On the days leading up to Thanksgiving, I go on treasure hunts around Rome to find scarce sweet potatoes, nonexistent cranberries, and overpriced pumpkin-pie filling.

Italians often blink their eyes rapidly when I explain the importance of Thanksgiving for Americans: a time to give thanks, to reunite with family, and to cook and eat all day.

"It sounds like the way we spend every Sunday," they say.

Over the years, I have tried to show them how Thanksgiving distinguishes itself from an average Italian Sunday.

For starters, I say that Americans manage to transform the taste of a dull bird that is virtually ignored for the rest of the year into a banquet masterpiece.

No church or religion imposes the giving of thanks - we demand it of one another.

As a child, I remember squirming at the table when my father would question us the way he might a freshman in his Shakespeare class on what we were most grateful for that year. I always managed to mutter something.

Over the years, my gratitude grew. Giving thanks at the family forum became a rite I cherished - even if it did occasionally make me sweat before grace.

On Thanksgiving, Americans celebrate sitting still to eat, I tell Italians, a habit perhaps more European than American these days.

In my family, we help out in the kitchen in the morning, start eating around 3 p.m., and finish with a walk outside and a late afternoon nap. We strike up conversations with relatives, and in the process, we set up a forum to talk about the importance of things that we might otherwise leave unsaid.

My Italian husband has responded enthusiastically to my "preaching" about the importance of Thanksgiving. He embraces the tradition of cooking a turkey with love and flexibility.

With my mother's faxes in hand, my husband stirs her stuffing for hours and throws in some of his own ideas - maybe the finest Italian sausage from Campo de' Fiori or day-old pizza bianca from the bakery down the street.

Gradually, the childhood scents of both Italy and the United States seep into our Roman kitchen.

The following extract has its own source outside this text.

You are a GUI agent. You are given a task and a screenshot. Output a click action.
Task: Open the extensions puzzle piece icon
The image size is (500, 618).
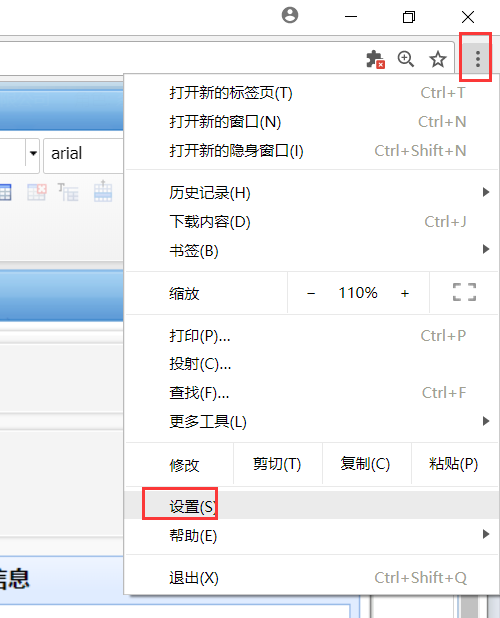point(375,59)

For our Thanksgiving meal in Rome, we set up the living room table as a buffet. People eat off plates held on their laps. No pasta is allowed - the only "primo" is often a "zuppa di zucca," or pumpkin soup.

The Italians might complain about the absence of bread on the table, which we don't serve because my family didn't.

"Isn't it enough that it's in the stuffing?" I ask.

Often Italian guests feign horror at the amount of food at the buffet. But by the end of one Thanksgiving evening, an Italian doctor had pulled a chair up to the buffet and began dissecting the turkey with the carving knife and his fork. We rarely have leftovers.

Our Italian Thanksgiving has become a delicious blend of Italy and America. It's a noisy feast that begins at 8 p.m. and lasts until midnight.

No one is ever quiet enough or seated to say grace. Often the doors are open to the garden, letting in the warm Roman air of November.

But many other things are the same as I remember from my childhood: Sometimes the conversations, often three or four at a time, feel like bids at an auction. A cellphone rings and suddenly the entire room is involved in the conversation.

At the end, the Italians thank me for bringing a stuffed turkey, and America, into their lives.

Of all our turkey feasts together, my husband and I have never had Thanksgiving in America. One year soon, we expect it will happen.

I've told my mom she better have some bread for him. And he has even admitted he will try the purée of marshmallows and sweet potatoes that I haven't yet dared serve in Rome. Just as long as he can finish with an espresso.